Proxy Structuring Engine
The Proxy Structuring Engine (PSE) is a system for dynamically constrained natural language generation. It compiles rules and schemas into efficient hierarchical state machines that dynamically filter token probabilities during generation, guaranteeing structurally valid outputs while preserving natural language fluency. Think of it as laying down train tracks for the language model to follow as it generates text.
Use Cases
- Tool Calling - Generate precise, validated parameters for function calls
- Synthetic Data - Create diverse, schema-conformant datasets for training
- API Integration - Guarantee well-formed outputs for seamless system interoperability
- Structured Output - Enforce type-safe results for reliable downstream processing
- Agent Frameworks - Constrain agent actions and reasoning (see Proxy Base Agent)
Key Advantages
- Dynamic Validation - A hierarchical state machine validates each token generated, ensuring structural correctness during generation
- Token Healing - Intelligently recovers from tokenization mismatches, maintaining structural integrity
- Parallel Generation - Explores multiple potential output paths concurrently, maximizing quality within constraints
- Framework Agnostic - Integrates seamlessly with PyTorch, MLX, TensorFlow, and JAX
- Minimal Overhead - Adds less than 20ms per token, making it suitable for latency-sensitive applications
- Schema Versatility - Supports JSON Schema, Pydantic models, custom grammars, and custom state machines for maximum flexibility
Architectural Overview
graph TD
A[Schema] --> B(State Machine Compiler)
B --> C{Generation Loop}
C --> D[Stepper Pool]
D --> E[Logit Filter]
E --> F[Token Sampler]
F --> G[Token Ranker]
G --> C
G --> H[Structured Output]
style H fill:#f9f,stroke:#333,stroke-width:2px
- Schema Compilation - Your defined structure (e.g., JSON Schema) is compiled into an efficient, hierarchical state machine
- Constrained Generation - During text generation, the state machine guides the process:
- Stepper Pool - Manages multiple potential generation paths (hypotheses)

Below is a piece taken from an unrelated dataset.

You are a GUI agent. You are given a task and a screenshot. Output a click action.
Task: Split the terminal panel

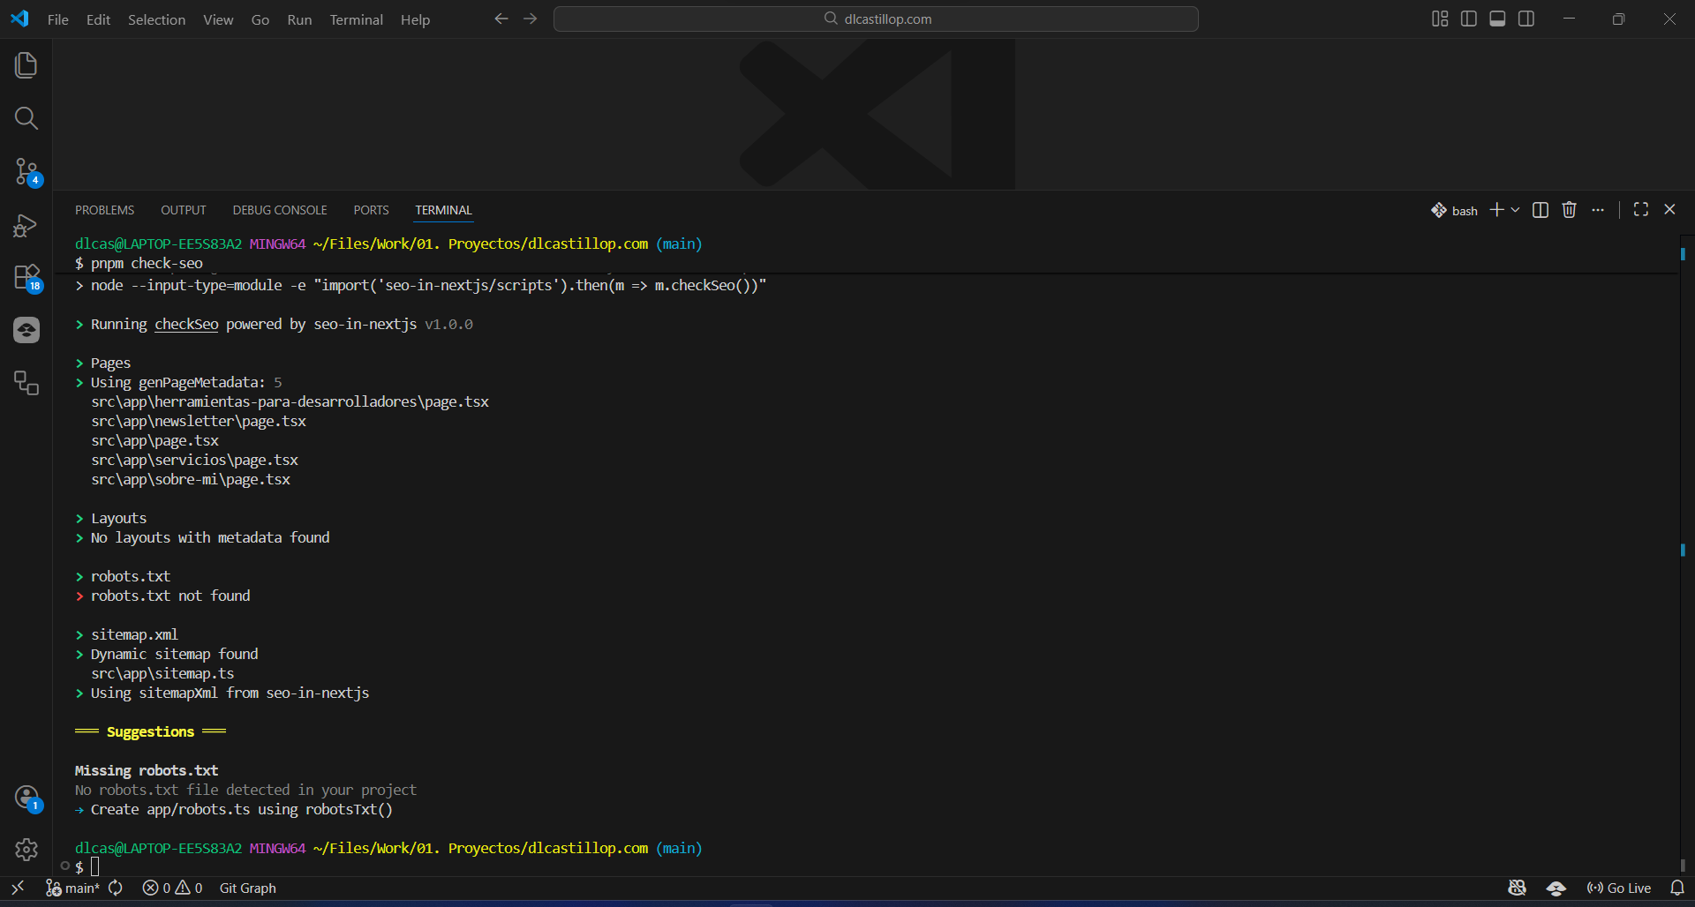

- Logit Filtering - Masks invalid tokens based on the current state, enforcing constraints
- Token Sampling - Selects one or more next tokens from the filtered distribution
- Token Ranker - Prunes invalid or low-probability branches, selecting the most promising continuation
- Structured Output - The final, validated output is guaranteed to conform to the provided schema
This architecture provides: - Guaranteed Validity - Outputs are always structurally correct - Creative Flexibility - The model retains its generative power within the defined constraints - Robust Error Handling - Automatic correction of tokenization issues ensures resilience
Getting Started
from pse import StructuringEngine
from pydantic import BaseModel
from transformers import AutoTokenizer
# 1. Define your desired output structure
class User(BaseModel):
name: str
age: int
# 2. Initialize the tokenizer and engine
tokenizer = AutoTokenizer.from_pretrained("your-model-name")
engine = StructuringEngine(tokenizer)
# 3. Configure the engine with your schema
engine.configure(User.schema())
# 4. Integrate with your generation loop
# (Example using Hugging Face Transformers)
output = model.generate(
...,
logits_processor=[engine.process_logits],
sampler=engine.sample, # Use the engine's sampling method for multi-token generation
)
# 5. Extract the structured output
structured_user = engine.get_structured_output(User, raise_on_error=True)
print(structured_user)
Open Source
PSE is released under the Apache 2.0 license.
We enthusiastically welcome community contributions and collaborations.